September 8


Hospital waste entering homes: Study

THE HINDU
[SEPTEMBER 08, 2002]
Bindu Shajan Perppadan

NEW DELHI SEPT. 7. This waste just refuses to go away. Carrying with it a host of diseases, it cruises from hospital dustbins to homes, when it should go nowhere other than the incinerators.

This is disclosed in a study carried out by Vatavaran, a NGO working on socio-environmental issues. The group studied the collection, segregation and disposal of hospital waste in the Capital and warned that "not all hospital waste make it to the incinerators. Often they find their way back to hospitals or more dangerously spill over into homes.''

The wastes are many -- bandages, soiled cotton, gloves, catheters, intravenous tubes, syringes and even discarded food. The study covered the waste disposal systems in 85 city hospitals, including All India Institute of Medical Sciences (AIIMS), Lok Nayak Jai Prakash, Ram Mahonar Lohia, Deen Dayal Upadhyaya and Sir Ganga Ram hospitals.

According to the report, bandages and soiled cotton waste from the hospitals never quiet make it to the incinerators. Waste managers in many hospitals sell these to rag markets at the rate of Rs. 2-3 per kg, which in turn is used to make quilts, states the report. Some reach Agra and Usmanpur where it is used for making durries which in turn resurface in the Capital markets.One can pick up these from the Yusuf Sarai Market.

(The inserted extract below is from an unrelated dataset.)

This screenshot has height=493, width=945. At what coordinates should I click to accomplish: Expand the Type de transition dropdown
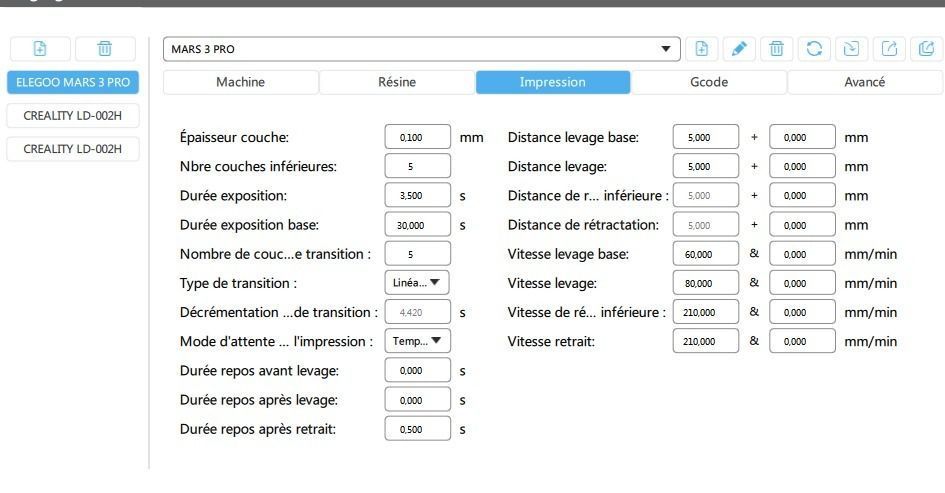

Gloves, discarded after operations, are often stolen from the bin, washed and re-sold at Red Fort, Khanpur, Katwaria Sarai, , Masud Pur, Mangla Puri and Palam Gaon and later get used in hospitals, private nursing homes and even in private kitchens.

According to Iqbal Malik, director Vatavaran, "hospital waste going back into the hospital is dangerous, but what is worrying is the waste getting into homes of healthy people.''

``Instruments used in hospitals should not be reused -- bandages, soiled cotton, gloves and syringes are potential danger to people. Quilts made of hospital waste, carry with them germs -- causing skin infections and allergies.

``Hospital gloves often get used in the kitchen and in the garden. Recycled syringes are used by persons who are diabetic, or are being treated at home. We noted that 30-40 per cent waste gets incinerated the rest gets back into circulation.''

The `toxic' waste comes home despite the crores spent by the Government in the name of "streamlining the bio-waste management''. With eight new autoclaves (working capacity of ten hours a day), shredders from Canada valued at a few lakhs, 11 waste collection vans pushed into service by the Delhi Government for 620 hospitals and a fast approaching deadline , how hospital waste manages to trickle into homes is a mystery few want to look into.

Meanwhile, a court directed that by December 2002, all health care institutions have to have fail-safe methods of segregation, packing, transportation, storage and disposal place.